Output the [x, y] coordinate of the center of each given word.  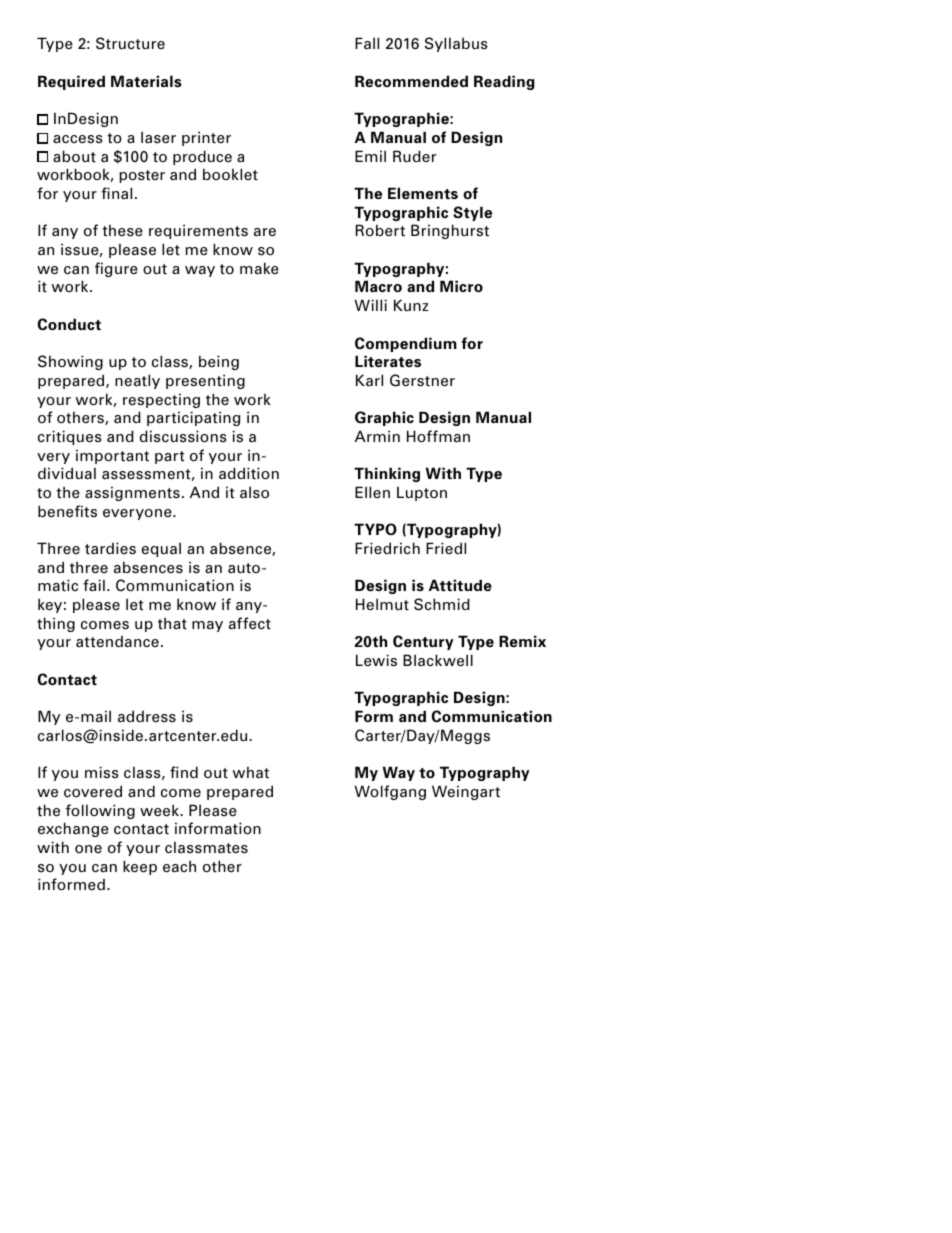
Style [472, 213]
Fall [367, 43]
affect [250, 623]
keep [140, 867]
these [122, 230]
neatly [137, 381]
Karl [369, 380]
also [254, 492]
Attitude [460, 585]
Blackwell [438, 660]
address [147, 716]
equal [161, 549]
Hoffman [438, 436]
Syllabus [456, 44]
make [259, 268]
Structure [130, 43]
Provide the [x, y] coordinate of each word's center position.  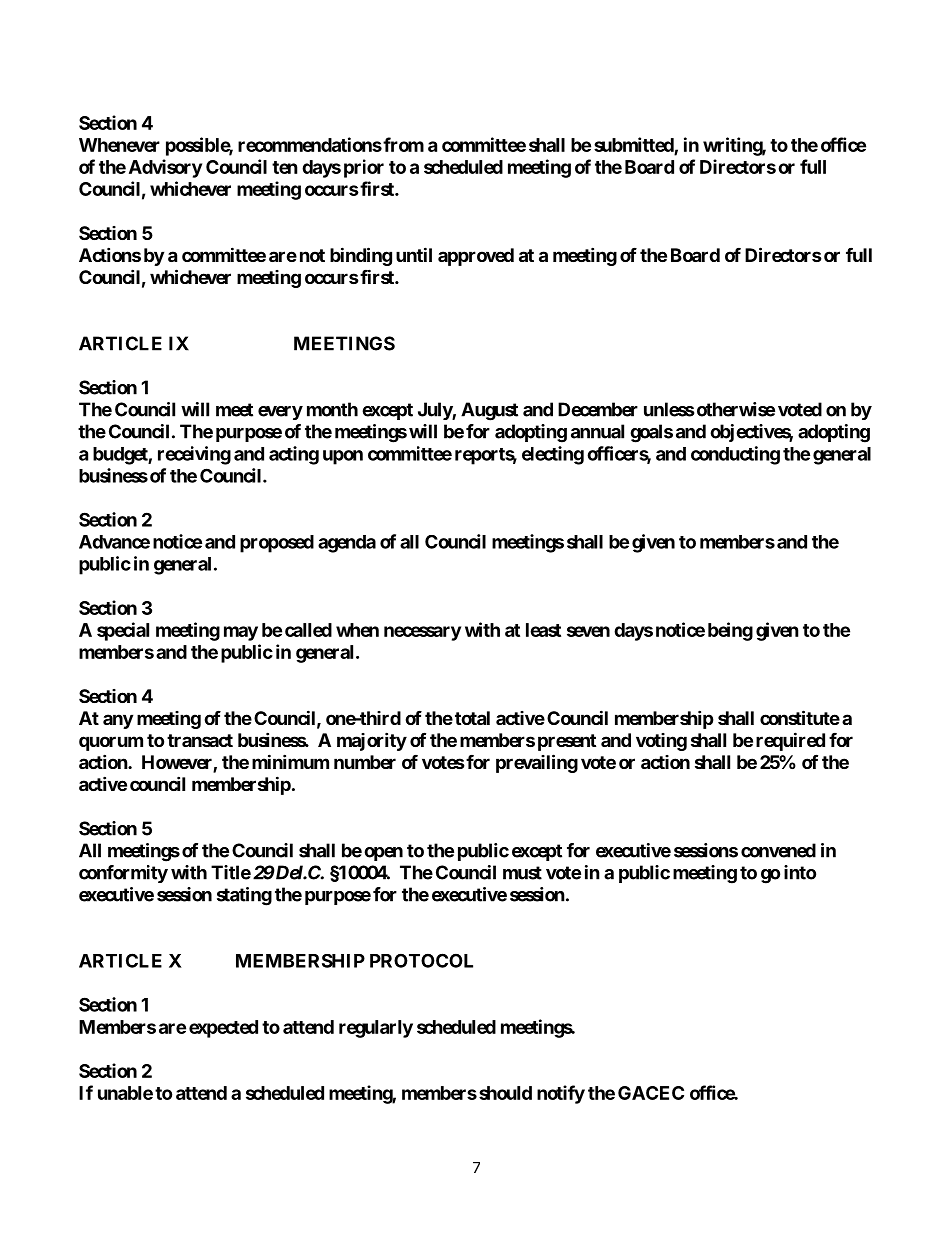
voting [661, 742]
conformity [123, 874]
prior [364, 168]
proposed [277, 544]
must [522, 873]
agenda [347, 544]
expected [223, 1029]
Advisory [165, 168]
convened [778, 850]
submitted [634, 144]
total [472, 718]
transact [200, 740]
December [598, 409]
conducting [735, 455]
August [489, 411]
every [280, 413]
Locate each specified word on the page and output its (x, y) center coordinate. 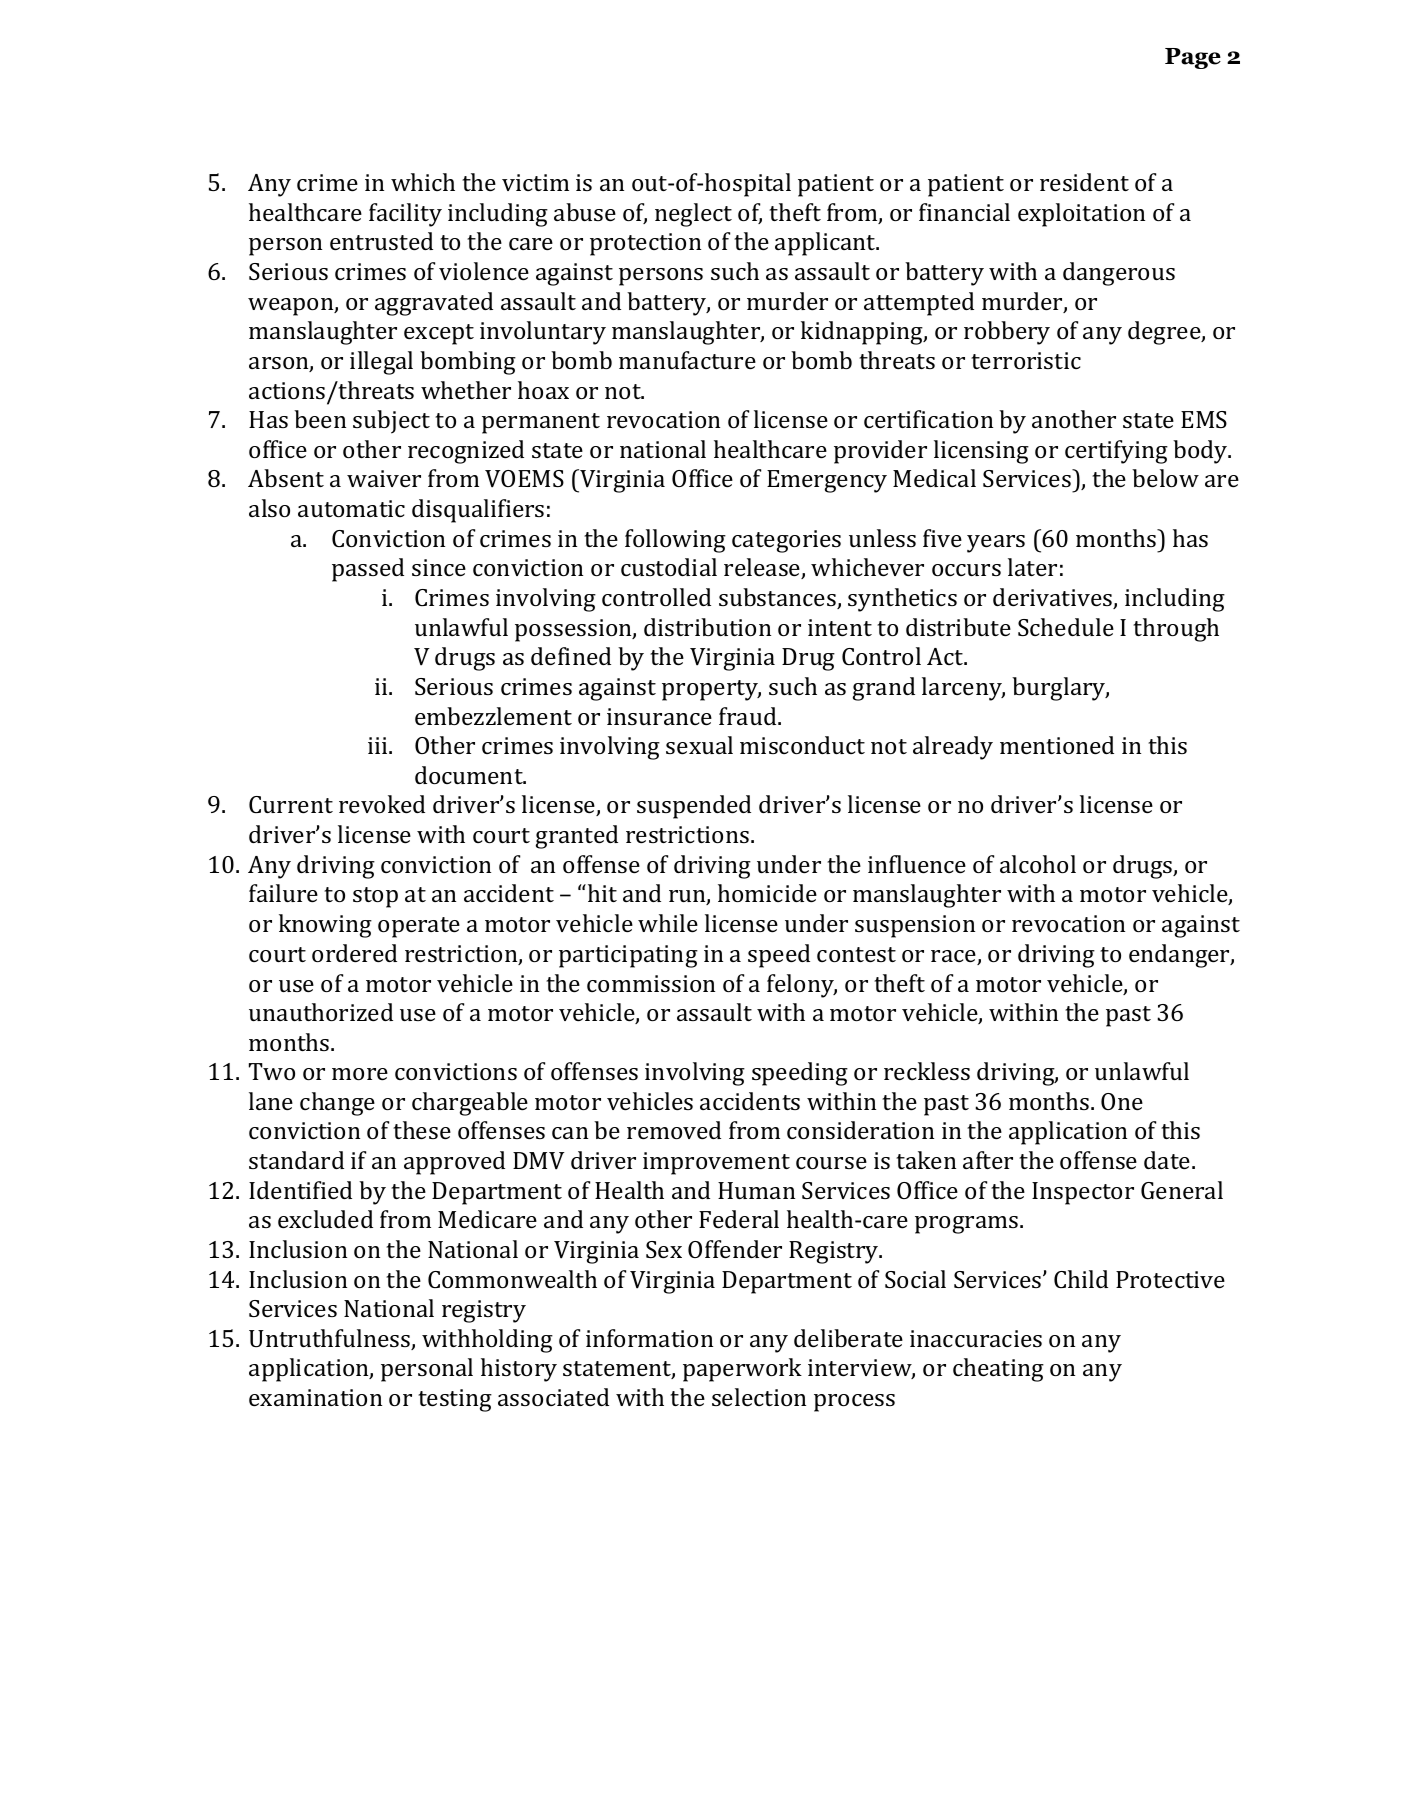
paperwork (742, 1370)
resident (1084, 182)
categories (786, 541)
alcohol (1038, 864)
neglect (693, 215)
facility (405, 215)
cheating (998, 1370)
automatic (351, 508)
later (1032, 567)
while (668, 923)
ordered (354, 953)
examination (315, 1397)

__________

> _Aim_:
Reproduce every line of the listing above, including the requests, and multiply each coordinate in the answers by 1.65, rounding to the nearest whole number with halves rounded up. Omit the pictures from your answer.

> _Worked answer_:
Output the [x, y] coordinate of the center of each given word.  
Style [779, 351]
Fall [606, 71]
affect [413, 1028]
keep [231, 1431]
these [201, 380]
neatly [226, 629]
Karl [609, 627]
also [419, 812]
Attitude [759, 965]
Blackwell [723, 1089]
address [243, 1181]
equal [266, 906]
Hoffman [723, 719]
Syllabus [752, 73]
make [427, 442]
Structure [215, 71]
Provide the [x, y] coordinate of each word's center position.  
voting [1091, 1224]
conformity [203, 1442]
prior [601, 277]
proposed [457, 898]
must [861, 1440]
agenda [573, 898]
expected [368, 1698]
Advisory [272, 277]
convened [1284, 1403]
submitted [1046, 238]
total [779, 1185]
transact [330, 1221]
December [987, 675]
conducting [1213, 751]
August [807, 678]
every [462, 681]
Locate each specified word on the page and output its (x, y) center coordinate. 
paperwork (1224, 2261)
resident (1789, 300)
categories (1297, 893)
alcohol (1713, 1426)
neglect (1143, 355)
facility (668, 355)
cheating (1647, 2261)
automatic (579, 838)
later (1703, 936)
while (1102, 1523)
ordered (584, 1572)
examination (520, 2305)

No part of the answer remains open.